I. Fundamental Provisions
- 4PX Express CZ s.r.o., ID number 05122732, with the registered office located at Za Poricskou branou 365/21, 186 00 Prague, is the personal data controller pursuant to Article 4(7) of Regulation (EU) 2016/679 of the European Parliament and of the Council on the protection of natural persons with regard to the processing of personal data and on the free movement of such data (GDPR) (hereinafter the “Controller”).
- The Controller’s contact information is as follows:
- Address: Lidicka 498, 252 61 Jenec
- Email: firstname.lastname@example.org
- Phone No.:734 756 039
- Personal data means any information relating to an identified or identifiable natural person; an identifiable natural person is one who can be identified, directly or indirectly, in particular by reference to an identifier such as a name, an identification number, location data, an online identifier or to one or more factors specific to the physical, physiological, genetic, mental, economic, cultural or social identity of that natural person.
- The Controller has not designated a data protection officer.
II. Processed Personal Data Categories and Sources
- The Controller shall process personal data provided by you or obtained via the performance of your order.
- The Controller shall process your identification and contact data and data necessary for the performance of a contract.

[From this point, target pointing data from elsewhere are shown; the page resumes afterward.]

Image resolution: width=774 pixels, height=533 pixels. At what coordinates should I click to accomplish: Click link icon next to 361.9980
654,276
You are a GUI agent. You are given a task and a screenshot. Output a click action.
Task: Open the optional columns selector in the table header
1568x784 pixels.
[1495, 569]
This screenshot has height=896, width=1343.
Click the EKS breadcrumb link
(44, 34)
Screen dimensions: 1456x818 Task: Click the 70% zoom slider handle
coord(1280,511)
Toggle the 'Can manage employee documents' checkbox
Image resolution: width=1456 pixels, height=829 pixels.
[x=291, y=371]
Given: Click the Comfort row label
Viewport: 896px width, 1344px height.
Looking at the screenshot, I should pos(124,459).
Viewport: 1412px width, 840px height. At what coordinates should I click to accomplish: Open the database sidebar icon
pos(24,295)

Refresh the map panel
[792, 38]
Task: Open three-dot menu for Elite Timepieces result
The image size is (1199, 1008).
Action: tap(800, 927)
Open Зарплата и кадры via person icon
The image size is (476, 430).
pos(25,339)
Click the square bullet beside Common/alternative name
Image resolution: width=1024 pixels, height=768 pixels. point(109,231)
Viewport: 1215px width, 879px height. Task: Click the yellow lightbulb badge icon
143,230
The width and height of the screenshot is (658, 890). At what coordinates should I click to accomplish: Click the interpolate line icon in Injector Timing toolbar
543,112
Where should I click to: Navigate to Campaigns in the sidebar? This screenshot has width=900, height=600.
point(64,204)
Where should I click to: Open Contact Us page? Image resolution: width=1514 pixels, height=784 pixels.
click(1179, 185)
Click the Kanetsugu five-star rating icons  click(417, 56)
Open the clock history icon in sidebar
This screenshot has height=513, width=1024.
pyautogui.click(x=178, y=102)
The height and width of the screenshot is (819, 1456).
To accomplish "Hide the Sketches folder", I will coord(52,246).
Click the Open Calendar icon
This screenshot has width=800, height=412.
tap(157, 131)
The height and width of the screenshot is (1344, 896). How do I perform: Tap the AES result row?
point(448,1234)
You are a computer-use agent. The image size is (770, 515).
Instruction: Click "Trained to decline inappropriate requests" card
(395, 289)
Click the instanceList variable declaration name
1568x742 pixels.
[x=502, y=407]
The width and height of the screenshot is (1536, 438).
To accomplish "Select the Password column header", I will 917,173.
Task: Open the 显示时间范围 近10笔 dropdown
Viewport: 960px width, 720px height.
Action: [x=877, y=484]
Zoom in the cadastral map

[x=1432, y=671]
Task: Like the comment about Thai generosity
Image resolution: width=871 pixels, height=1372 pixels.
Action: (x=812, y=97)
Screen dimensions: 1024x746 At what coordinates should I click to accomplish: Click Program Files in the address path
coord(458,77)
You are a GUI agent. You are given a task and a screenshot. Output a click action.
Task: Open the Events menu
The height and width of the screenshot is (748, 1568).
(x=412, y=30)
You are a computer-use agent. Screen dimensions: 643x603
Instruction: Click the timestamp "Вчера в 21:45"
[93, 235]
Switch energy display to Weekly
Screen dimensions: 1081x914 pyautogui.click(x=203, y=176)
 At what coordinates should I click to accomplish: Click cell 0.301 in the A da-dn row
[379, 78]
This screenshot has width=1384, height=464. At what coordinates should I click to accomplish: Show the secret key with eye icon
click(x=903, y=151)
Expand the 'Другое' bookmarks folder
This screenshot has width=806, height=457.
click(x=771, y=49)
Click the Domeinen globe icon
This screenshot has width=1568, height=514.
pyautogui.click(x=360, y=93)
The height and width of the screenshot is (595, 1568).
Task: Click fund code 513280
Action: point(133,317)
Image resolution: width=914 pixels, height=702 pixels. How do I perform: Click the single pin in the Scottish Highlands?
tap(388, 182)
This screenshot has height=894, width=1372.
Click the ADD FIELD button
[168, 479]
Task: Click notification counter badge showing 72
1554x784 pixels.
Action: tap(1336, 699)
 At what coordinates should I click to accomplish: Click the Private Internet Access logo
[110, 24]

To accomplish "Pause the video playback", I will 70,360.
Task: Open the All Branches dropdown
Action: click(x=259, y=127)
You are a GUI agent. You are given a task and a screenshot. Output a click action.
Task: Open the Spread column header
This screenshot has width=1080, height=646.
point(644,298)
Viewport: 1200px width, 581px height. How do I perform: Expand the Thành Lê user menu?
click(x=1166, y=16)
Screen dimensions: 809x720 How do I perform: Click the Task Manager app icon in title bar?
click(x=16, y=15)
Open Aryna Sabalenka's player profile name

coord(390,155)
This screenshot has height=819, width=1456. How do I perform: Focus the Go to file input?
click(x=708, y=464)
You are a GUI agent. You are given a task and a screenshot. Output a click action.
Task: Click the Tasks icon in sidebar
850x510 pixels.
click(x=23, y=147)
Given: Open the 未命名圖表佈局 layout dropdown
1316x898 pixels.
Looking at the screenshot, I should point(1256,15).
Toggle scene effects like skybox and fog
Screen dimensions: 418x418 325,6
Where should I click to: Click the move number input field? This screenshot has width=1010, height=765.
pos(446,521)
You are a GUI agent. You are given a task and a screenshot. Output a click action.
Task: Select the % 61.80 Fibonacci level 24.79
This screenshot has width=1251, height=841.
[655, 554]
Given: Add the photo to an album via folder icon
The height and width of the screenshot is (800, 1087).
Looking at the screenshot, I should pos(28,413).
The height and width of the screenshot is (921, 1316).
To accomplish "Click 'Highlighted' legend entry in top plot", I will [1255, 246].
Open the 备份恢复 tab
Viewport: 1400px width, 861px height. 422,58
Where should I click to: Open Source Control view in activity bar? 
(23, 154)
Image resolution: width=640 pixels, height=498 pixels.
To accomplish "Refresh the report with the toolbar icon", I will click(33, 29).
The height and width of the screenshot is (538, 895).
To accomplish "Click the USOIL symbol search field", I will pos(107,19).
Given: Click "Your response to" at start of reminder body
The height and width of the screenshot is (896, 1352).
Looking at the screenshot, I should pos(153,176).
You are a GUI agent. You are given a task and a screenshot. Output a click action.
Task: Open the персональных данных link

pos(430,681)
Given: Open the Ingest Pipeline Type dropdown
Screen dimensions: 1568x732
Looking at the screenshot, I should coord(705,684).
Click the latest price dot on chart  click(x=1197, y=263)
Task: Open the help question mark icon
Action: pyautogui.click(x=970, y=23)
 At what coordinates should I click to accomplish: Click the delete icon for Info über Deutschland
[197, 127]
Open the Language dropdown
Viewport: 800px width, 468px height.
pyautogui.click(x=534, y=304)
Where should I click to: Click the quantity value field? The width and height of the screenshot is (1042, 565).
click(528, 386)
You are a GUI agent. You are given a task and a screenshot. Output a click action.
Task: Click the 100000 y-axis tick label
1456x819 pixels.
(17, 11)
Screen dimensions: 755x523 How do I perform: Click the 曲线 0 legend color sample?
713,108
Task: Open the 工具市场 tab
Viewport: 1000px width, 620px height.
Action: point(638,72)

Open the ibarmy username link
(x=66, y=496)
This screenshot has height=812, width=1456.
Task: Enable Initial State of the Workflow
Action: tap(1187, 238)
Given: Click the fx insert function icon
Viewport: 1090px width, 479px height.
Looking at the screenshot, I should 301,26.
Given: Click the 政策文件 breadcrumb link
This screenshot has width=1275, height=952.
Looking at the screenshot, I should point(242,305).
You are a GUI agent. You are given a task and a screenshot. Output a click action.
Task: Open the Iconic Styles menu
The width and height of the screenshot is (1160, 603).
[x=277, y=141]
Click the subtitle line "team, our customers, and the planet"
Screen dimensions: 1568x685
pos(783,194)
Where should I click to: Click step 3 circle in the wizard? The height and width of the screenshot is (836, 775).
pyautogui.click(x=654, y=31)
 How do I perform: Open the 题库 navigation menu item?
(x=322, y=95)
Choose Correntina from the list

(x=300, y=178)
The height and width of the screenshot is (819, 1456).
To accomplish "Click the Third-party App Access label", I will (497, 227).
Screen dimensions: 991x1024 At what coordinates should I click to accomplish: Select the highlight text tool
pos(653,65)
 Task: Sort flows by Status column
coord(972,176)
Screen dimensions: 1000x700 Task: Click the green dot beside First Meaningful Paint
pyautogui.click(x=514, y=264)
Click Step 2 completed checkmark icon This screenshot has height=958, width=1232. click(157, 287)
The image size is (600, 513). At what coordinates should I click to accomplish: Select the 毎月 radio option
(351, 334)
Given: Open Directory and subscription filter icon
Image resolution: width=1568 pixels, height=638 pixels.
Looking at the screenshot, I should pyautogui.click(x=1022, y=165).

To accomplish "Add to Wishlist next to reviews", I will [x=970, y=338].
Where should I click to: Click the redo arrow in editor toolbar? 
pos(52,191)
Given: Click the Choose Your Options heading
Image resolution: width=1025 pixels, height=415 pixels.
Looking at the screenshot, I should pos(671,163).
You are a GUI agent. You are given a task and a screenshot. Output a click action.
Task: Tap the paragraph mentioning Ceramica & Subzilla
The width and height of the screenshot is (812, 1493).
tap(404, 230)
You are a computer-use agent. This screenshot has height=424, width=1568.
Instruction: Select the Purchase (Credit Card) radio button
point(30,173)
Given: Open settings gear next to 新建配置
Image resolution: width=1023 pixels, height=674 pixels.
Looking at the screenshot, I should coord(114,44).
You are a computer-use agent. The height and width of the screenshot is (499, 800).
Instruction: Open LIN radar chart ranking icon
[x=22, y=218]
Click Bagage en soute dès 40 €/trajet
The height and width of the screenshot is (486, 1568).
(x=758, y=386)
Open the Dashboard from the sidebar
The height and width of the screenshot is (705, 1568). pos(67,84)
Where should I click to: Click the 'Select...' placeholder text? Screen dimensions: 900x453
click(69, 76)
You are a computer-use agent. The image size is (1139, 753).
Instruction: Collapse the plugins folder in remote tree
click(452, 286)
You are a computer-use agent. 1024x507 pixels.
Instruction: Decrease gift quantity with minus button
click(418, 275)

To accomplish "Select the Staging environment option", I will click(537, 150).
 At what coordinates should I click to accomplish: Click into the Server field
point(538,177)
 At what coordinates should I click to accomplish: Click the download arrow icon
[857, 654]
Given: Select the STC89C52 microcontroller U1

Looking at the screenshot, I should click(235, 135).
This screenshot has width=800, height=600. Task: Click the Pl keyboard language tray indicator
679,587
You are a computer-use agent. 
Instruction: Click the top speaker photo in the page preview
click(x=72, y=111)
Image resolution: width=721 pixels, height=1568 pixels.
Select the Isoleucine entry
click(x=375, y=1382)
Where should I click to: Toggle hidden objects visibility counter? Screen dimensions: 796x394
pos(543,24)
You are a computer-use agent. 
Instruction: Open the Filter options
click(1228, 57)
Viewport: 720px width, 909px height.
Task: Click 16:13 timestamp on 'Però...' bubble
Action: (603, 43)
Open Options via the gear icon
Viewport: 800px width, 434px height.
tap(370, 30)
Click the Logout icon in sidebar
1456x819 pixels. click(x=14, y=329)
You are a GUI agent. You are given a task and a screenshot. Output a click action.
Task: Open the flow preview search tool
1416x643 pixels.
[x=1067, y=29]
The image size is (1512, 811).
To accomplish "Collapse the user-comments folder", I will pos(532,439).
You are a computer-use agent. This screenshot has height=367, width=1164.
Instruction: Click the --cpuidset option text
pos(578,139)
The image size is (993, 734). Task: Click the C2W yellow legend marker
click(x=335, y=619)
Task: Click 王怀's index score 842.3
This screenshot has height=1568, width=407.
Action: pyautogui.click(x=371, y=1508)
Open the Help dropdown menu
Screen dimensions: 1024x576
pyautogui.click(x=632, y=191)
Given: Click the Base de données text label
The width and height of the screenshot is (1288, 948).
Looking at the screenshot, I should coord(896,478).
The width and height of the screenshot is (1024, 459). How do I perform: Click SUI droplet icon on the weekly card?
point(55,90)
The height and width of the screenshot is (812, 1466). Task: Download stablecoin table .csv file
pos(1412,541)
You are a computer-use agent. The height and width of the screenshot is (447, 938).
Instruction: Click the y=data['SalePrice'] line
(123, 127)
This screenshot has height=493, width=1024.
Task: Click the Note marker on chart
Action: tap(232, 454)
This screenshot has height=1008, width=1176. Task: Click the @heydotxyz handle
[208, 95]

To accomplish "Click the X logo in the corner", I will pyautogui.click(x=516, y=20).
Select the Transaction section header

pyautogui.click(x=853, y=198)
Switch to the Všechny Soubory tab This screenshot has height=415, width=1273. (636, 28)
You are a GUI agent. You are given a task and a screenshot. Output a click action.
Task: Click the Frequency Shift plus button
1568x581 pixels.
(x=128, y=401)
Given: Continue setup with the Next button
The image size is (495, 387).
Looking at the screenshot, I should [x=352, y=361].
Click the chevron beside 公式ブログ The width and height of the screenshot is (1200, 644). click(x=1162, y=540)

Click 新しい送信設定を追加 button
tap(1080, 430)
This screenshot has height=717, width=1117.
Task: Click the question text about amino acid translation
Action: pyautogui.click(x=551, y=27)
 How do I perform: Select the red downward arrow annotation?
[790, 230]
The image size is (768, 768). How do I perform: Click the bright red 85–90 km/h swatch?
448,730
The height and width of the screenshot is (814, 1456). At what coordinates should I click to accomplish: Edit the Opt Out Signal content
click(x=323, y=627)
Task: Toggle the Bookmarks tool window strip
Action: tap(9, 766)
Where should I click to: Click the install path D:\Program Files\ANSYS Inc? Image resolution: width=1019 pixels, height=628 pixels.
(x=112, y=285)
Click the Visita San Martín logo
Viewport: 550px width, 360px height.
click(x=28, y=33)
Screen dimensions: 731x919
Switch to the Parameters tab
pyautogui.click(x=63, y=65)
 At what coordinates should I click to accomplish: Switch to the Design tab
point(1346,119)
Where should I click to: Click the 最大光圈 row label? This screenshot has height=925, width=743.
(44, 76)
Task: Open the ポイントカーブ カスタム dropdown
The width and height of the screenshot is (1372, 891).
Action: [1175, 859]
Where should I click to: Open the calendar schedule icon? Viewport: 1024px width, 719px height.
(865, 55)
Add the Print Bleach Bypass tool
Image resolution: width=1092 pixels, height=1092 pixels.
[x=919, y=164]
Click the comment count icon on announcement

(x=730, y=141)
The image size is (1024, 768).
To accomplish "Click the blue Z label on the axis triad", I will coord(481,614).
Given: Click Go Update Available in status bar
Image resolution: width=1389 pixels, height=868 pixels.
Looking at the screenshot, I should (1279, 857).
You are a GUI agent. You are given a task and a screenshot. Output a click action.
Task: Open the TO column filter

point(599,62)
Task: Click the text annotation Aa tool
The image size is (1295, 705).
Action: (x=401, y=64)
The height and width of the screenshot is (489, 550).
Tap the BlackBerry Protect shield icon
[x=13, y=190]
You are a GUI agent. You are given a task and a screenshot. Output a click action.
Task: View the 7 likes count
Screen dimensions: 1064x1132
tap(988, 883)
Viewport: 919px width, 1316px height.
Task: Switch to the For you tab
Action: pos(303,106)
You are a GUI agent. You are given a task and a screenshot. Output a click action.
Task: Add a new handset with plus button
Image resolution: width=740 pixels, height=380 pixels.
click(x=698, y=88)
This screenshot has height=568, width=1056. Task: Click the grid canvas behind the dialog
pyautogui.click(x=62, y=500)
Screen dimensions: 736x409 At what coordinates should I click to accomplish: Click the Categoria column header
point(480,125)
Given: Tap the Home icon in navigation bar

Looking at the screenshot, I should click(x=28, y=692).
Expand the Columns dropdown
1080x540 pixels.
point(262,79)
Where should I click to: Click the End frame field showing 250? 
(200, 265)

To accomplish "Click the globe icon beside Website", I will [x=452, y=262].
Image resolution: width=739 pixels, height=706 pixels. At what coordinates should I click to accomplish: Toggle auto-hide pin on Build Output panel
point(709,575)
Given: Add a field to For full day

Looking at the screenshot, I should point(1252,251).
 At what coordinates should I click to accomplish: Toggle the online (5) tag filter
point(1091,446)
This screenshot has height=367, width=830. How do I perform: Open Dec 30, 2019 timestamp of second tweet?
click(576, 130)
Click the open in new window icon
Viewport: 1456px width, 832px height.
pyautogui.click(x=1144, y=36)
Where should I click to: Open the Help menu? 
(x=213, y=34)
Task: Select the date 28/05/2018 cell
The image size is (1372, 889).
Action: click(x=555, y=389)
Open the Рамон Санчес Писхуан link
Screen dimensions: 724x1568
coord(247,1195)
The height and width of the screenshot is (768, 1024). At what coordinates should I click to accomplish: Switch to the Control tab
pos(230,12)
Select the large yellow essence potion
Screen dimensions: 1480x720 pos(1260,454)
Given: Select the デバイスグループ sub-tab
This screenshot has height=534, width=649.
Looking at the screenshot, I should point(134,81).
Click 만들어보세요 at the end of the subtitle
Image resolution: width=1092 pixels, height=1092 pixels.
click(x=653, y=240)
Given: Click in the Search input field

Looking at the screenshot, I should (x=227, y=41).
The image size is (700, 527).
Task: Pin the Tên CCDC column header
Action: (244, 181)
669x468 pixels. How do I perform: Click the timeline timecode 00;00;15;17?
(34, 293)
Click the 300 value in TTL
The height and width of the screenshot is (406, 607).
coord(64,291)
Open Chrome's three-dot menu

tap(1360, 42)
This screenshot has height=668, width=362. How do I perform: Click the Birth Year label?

III. Legal Ground and Purpose of Personal Data Processing
- The legal ground for the processing of personal data is
- the performance of a contract between you and the Controller pursuant to Article 6(1)(b) of the GDPR;
- The purpose of the processing of personal data is
- the processing of your order and the exercise of the rights and obligations arising from the contractual relationship between you and the Controller; when you place an order, you are required to provide personal data that are necessary for a successful fulfilment of the order (name and address, contact data); the provision of personal data is a necessary requirement for entering into and performing the contract; the contract cannot be entered into or performed by the Controller without the provision of personal data;
- the sending of commercial communications and other marketing activities.
- The Controller does not perform automated individual decision-making pursuant to Article 22 of the GDPR. You have given your express consent to such processing.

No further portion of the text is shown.